▶ What to work on: Work through the records below and copy every line that includes "Media".

++++

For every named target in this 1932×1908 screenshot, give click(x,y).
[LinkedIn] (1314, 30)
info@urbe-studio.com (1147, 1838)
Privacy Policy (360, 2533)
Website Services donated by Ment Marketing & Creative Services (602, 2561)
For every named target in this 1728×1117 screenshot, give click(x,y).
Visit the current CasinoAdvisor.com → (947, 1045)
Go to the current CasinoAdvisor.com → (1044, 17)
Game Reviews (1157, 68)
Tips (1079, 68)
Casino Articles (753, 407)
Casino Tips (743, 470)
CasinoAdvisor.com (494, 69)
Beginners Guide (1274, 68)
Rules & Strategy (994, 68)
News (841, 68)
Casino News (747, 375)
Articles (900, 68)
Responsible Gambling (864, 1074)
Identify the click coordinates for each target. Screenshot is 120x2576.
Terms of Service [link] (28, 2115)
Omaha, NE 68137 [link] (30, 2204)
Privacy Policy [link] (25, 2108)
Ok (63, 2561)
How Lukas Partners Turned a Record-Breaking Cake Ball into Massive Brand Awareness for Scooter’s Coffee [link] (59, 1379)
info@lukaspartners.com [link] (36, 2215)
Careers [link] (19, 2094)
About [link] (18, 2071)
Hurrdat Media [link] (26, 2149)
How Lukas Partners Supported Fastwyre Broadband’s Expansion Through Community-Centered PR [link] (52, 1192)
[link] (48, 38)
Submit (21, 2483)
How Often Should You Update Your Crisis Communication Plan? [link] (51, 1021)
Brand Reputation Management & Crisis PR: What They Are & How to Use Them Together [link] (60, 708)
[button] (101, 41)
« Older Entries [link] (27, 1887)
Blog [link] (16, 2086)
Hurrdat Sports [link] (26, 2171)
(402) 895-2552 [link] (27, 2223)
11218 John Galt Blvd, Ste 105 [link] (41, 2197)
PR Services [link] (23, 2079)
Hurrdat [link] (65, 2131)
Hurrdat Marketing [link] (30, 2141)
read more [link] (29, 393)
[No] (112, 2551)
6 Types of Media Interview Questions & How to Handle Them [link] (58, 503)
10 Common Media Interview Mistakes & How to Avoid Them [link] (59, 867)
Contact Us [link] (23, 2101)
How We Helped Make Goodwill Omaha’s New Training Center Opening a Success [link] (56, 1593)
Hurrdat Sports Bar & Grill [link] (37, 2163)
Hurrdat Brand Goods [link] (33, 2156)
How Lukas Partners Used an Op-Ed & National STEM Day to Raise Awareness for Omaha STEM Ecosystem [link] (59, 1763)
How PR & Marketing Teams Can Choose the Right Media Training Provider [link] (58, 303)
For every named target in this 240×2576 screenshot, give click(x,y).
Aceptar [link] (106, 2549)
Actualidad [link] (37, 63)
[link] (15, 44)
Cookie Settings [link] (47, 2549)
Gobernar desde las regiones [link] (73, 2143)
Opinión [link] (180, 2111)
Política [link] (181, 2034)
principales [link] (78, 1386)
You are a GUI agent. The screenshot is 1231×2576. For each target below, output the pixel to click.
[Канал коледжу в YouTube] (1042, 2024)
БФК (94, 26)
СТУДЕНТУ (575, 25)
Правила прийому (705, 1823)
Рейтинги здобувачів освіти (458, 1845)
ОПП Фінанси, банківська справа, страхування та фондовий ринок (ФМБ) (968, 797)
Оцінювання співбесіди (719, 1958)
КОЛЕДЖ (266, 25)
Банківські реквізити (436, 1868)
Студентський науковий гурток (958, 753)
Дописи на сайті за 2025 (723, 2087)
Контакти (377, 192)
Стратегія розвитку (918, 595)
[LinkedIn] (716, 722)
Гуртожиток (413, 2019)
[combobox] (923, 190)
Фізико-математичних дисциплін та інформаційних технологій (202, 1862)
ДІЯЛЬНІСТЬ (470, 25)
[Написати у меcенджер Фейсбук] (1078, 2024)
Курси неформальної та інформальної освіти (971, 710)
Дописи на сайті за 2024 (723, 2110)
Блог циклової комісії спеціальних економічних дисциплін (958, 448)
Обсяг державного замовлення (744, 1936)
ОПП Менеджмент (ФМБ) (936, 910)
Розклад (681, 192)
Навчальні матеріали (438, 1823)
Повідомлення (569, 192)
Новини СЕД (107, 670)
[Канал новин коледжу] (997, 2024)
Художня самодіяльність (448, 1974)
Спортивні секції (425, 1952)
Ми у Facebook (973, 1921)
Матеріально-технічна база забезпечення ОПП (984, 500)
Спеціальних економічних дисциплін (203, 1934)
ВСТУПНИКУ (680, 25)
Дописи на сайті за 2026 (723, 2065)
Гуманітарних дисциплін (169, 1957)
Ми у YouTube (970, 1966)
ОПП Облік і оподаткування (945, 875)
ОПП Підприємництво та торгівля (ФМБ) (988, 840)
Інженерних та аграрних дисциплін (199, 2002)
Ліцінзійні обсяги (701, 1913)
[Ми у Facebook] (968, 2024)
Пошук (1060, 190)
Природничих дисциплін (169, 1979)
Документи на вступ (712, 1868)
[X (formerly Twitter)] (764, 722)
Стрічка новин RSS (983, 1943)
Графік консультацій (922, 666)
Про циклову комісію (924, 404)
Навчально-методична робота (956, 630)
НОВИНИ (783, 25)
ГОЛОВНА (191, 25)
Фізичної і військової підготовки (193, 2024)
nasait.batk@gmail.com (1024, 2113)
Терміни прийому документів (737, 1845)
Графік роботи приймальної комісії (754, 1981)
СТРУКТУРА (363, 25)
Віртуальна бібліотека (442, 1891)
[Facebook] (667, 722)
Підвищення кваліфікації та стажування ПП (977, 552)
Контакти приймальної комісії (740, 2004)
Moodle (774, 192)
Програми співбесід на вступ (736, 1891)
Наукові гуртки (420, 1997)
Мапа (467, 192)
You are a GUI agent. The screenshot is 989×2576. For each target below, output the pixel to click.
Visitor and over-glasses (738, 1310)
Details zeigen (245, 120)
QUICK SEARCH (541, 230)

++++

▶ Answer space:
Hurrdat Media [link] (26, 2149)
6 Types of Media Interview Questions & How to Handle Them [link] (58, 503)
10 Common Media Interview Mistakes & How to Avoid Them [link] (59, 867)
How PR & Marketing Teams Can Choose the Right Media Training Provider [link] (58, 303)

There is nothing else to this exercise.